Google has always been pretty quick to act as soon as any adverts that link to malicious code-serving sites, or otherwise violate its software principles, are discovered, and both manual and automatic procedures are in place to uncover these. Butan end-user PC that's been compromised and redirected to an alternative ad server is an altogether different proposition, about which Google can do little. All the more reason for youto ensure your computers are secured locally.
Spam frittered
The MessageLabs Intelligence 2007 security report suggests that spam remains a menace, with a quarter of all emails now including a malicious link. At the start of the year, only 3% of email-borne viruses contained malicious links, but that all changed courtesy of Storm. The real shocker is the fact that MessageLabs identified an average of 1,253 new websites per day that hosted malware during the course of 2007, which works out to something like half a million new malicious sites over the course of the year. Talking of annual averages, in 2006 the frequency of viruses averaged 1 in 67.9 emails, while in 2007 that fell to 1 in 117.7, so on this front at least things seem to be improving. Not so when it comes to phishing attacks, up from 1 in 274.2 in 2006 to 1 in 156 emails last year.
Things are looking bleak for 2008 as well, at least if my mailbox in the days following Christmas is anything to go by: lots of reports of family members getting a laptop as a gift and taking the "plug and go" concept a little too literally, without any thought for security. An unprotected computer hooked up to a broadband connection gets exposed to malware infection within minutes, and just as quickly when the user is uneducated in prevention techniques or plain common sense, which is hardly surprising. One consequence of this Christmas effect is going to be an increase in spam during January, as more machines are recruited into spambot networks.

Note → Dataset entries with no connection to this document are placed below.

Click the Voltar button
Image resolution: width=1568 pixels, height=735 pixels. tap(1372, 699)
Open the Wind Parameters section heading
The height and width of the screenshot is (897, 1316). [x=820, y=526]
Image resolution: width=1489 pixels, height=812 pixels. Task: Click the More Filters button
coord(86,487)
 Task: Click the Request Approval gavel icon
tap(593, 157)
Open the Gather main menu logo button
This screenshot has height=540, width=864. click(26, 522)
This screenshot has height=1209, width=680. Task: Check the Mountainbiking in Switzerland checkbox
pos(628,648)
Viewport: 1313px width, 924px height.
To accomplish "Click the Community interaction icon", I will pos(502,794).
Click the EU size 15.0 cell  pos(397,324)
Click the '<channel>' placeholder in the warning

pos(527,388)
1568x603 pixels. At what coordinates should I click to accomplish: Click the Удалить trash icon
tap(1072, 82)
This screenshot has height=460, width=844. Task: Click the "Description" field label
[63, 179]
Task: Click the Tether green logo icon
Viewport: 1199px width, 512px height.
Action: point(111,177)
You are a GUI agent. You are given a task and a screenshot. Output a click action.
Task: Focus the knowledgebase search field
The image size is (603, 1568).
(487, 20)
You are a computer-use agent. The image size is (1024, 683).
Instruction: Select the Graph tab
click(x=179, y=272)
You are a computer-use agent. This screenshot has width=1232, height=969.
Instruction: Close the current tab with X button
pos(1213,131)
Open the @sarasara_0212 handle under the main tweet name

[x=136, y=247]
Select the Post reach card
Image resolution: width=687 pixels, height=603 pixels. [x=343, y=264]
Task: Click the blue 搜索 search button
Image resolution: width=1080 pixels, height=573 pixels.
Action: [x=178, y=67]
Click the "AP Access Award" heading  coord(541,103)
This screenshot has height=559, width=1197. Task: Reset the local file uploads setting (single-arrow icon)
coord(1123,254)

Already, I've been receiving emails from consumers who are concerned at getting, in some cases, hundreds of bounce messages for spam email that purports to have been sent by them but which they know nothing about. In about 75% of the cases, I hear this is a symptom of a compromised botnetted machine, but this isn't always the case, because some spammers still use email addresses at random to get around spam filters. I've fallen victim to this myself in the past few years and the influx of bounce messages can be enough to impact upon your mail server performance - even to get you blacklisted as a spammer by some anti-spam systems.
It's usually possible to do a bit of detective work and trace the real sender of the spam if you feel like it, then to use this as evidence to get yourself removed from any antispam blacklist databases. Look in the full email headers for the "Received from" line that will give the originating IP address. Unfortunately, more often than not nowadays, this will resolve back to some compromised PC that's part of a botnet - another innocent victim of the spammers.